# Easiest to grow



## Clownloachlover (Apr 21, 2010)

NOOB HERE....what are the easiest plants to grow in low to medium lighting, no CO2, basic gravel substrate. a list of common names would be great.
thanks


----------



## TomC (Apr 21, 2010)

Hornwort, Elodia, Java Moss, Java Fern, Hygro, and the evil Duckweed.


----------



## Dawna (Jul 29, 2013)

TomC said:


> Hornwort, Elodia, Java Moss, Java Fern, Hygro, and the evil Duckweed.


I like how the adjective is only placed on the duckweed 

I feel like java moss is the hardiest. They are like impossible to kill unless you let it dry out.


----------



## Bunny (Oct 13, 2013)

I dunno about the java moss... I think I managed to kill mine... It just never did anything and it's been in my tank for a couple of months now :/

I've had good luck with java fern though. Also vallisneria has grown well for me. I think I'm a bit short on nutrients for it, but it still keeps growing and it's made a couple of new plantlets in the same time it's taken my water wisteria to all but die....

If you get java fern - if you see small leaves looking a bit translucent/seen through on the tips: that is normal and indicates healthy growth (some people think its bad and remove the leaves...). 
Also, brown things growing on the tips of older leaves are likely to be new baby plantlets - let them grow for a while and get a couple of leaves then you can replant them 

Sent from Petguide.com Free App


----------



## skabooya (Jun 15, 2010)

Most already mentioned but java fern, java moss, usually hygro species, pellia (grows in near darkness for me), Anubia, crypts. If you plan on adding excel then I suggest brazilian pennywort. That stuff grows like mad with excel. Also, hornwort is supposted to be good but it has never done well for me. Asian Ambula did very well for me in a bowl with no lighting other than the very little it received through the window on the dark side of my house. I put it in my tank recently with the excel added and it is growing wonderfully. Duckweed and actually pretty much any floating plant if you use excel.


----------



## Peekay (Jan 27, 2014)

Hi! How deep a tank? 10G or 55G?

I love cryptocorynes in lower light.
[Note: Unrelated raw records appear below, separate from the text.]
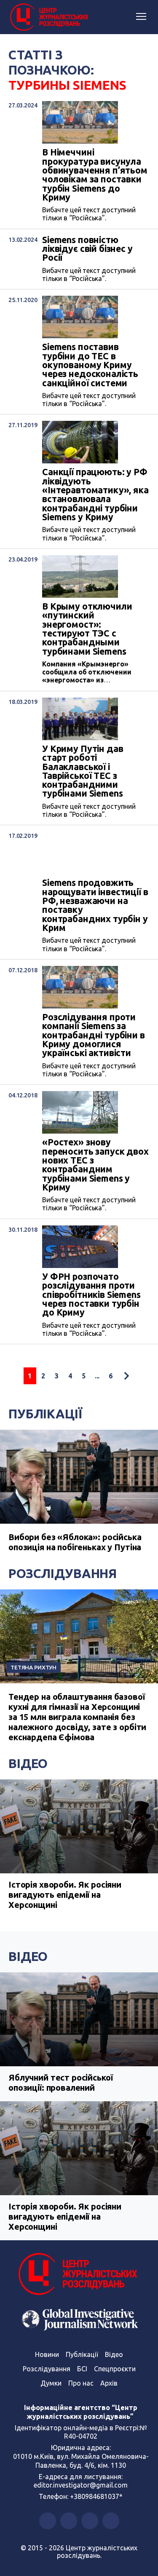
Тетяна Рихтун (33, 1667)
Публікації (45, 1414)
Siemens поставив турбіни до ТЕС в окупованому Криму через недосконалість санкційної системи (90, 365)
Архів (109, 2383)
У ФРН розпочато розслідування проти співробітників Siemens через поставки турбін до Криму (91, 1294)
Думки (51, 2383)
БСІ (82, 2369)
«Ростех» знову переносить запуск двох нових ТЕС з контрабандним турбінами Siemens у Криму (95, 1165)
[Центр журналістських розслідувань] (48, 17)
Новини (47, 2354)
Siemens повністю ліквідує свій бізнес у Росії (87, 248)
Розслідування (62, 1573)
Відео (28, 1763)
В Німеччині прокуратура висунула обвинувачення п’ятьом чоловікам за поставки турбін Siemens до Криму (94, 175)
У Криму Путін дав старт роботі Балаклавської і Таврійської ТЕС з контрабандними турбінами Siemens (82, 771)
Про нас (81, 2383)
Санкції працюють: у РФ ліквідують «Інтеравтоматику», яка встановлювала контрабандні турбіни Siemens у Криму (95, 495)
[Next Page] (126, 1375)
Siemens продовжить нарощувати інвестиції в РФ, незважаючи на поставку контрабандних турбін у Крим (95, 905)
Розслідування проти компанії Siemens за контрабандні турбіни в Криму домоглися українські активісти (93, 1035)
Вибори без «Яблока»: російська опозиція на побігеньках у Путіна (75, 1542)
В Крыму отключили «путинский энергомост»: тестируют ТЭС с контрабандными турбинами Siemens (87, 629)
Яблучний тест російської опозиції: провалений (60, 2082)
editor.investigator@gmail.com (81, 2485)
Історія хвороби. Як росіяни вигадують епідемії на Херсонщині (64, 1895)
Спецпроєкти (115, 2369)
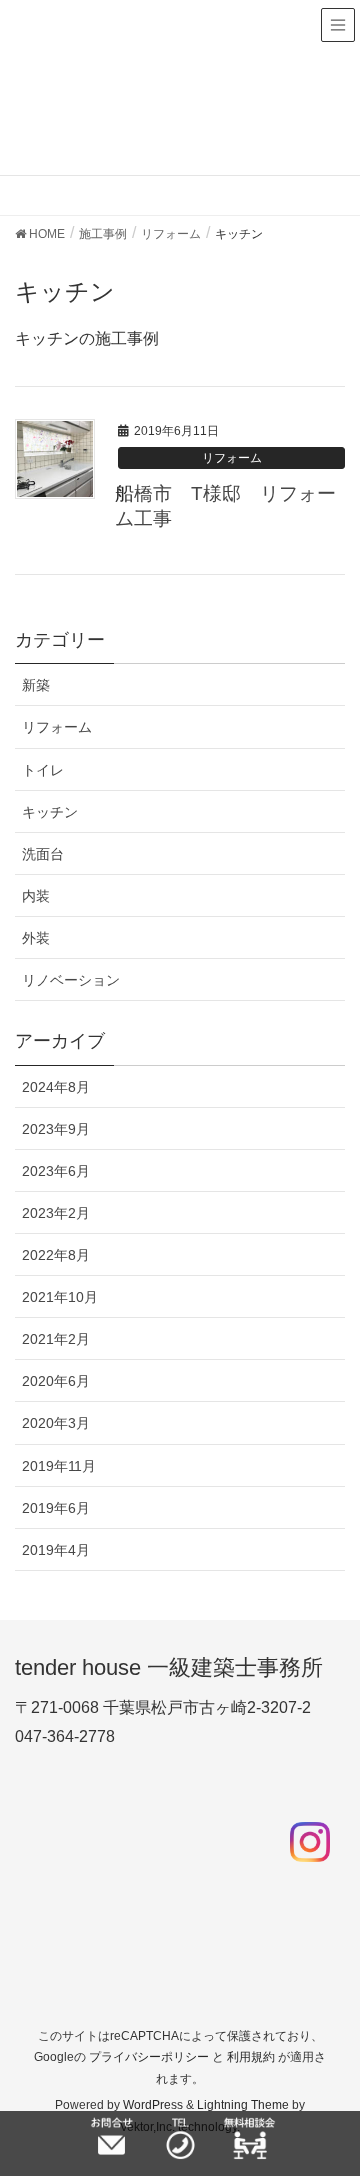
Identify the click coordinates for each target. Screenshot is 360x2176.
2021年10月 (60, 1297)
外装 (36, 938)
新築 (36, 685)
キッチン (50, 812)
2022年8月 (56, 1255)
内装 (36, 896)
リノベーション (71, 980)
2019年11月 (59, 1466)
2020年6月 (56, 1381)
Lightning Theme (243, 2105)
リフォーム (232, 458)
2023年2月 (56, 1213)
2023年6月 (56, 1171)
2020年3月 (56, 1423)
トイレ (43, 770)
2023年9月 (56, 1129)
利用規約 (251, 2057)
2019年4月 (56, 1550)
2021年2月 (56, 1339)
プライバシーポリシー (149, 2057)
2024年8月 (56, 1087)
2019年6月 (56, 1508)
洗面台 (43, 854)
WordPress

Great range of colours and leaf shapes. They are root feeders, so add a root tab under them for best results. 
I'd resist the anubias (bigger investment $$-wise) until you know you've got your nutrient balance right to prevent massive algae. They grow slowly, and keep their leaves forever so will look ratty if you get an algae your shrimp/otos don't like. 

Some ludwigia and rotala sp. will manage in lowish light in a shallower tank.. you'll just want to keep clipping/replanting the tops and discarding the bottoms to keep them looking their best.

We will require photos.


----------



## 2wheelsx2 (Apr 21, 2010)

Java Fern and Anubias. They grow slow with no CO2 also, which is a bonus. Most fish don't touch them and they don't even need substrate.


----------



## mikebike (Sep 8, 2010)

I have Hornwart showing new growth in one of my tub ponds outside yesterday.

12 feet away another tub has ice on the surface.

Hornwart is a good starter plant but does not seem to grow planted.


----------



## Clownloachlover (Apr 21, 2010)

Peekay said:


> Hi! How deep a tank? 10G or 55G?
> 
> I love cryptocorynes in lower light. Great range of colours and leaf shapes. They are root feeders, so add a root tab under them for best results.
> I'd resist the anubias (bigger investment $$-wise) until you know you've got your nutrient balance right to prevent massive algae. They grow slowly, and keep their leaves forever so will look ratty if you get an algae your shrimp/otos don't like.
> ...


the tank is 31" deep with what will be about 2" of gravel on the bottom and lit by some T5HO bulbs


----------



## Reckon (Jul 25, 2012)

Here's a list: 
http://www.bcaquaria.com/forum/planted-tank-specific-13/list-plants-suitable-low-tech-tanks-70306/


----------



## Clownloachlover (Apr 21, 2010)

Awesome that is exactly what I was looking for...not only the latin names but the common names that me the uneducated (at this point in time anyways) can understand. Thanks so much!


----------



## turbo (Jan 18, 2014)

You should also give Cabomba Carolina a try.. I've had my aquarium for one month and a half and seems to grow pretty quick even without CO2


----------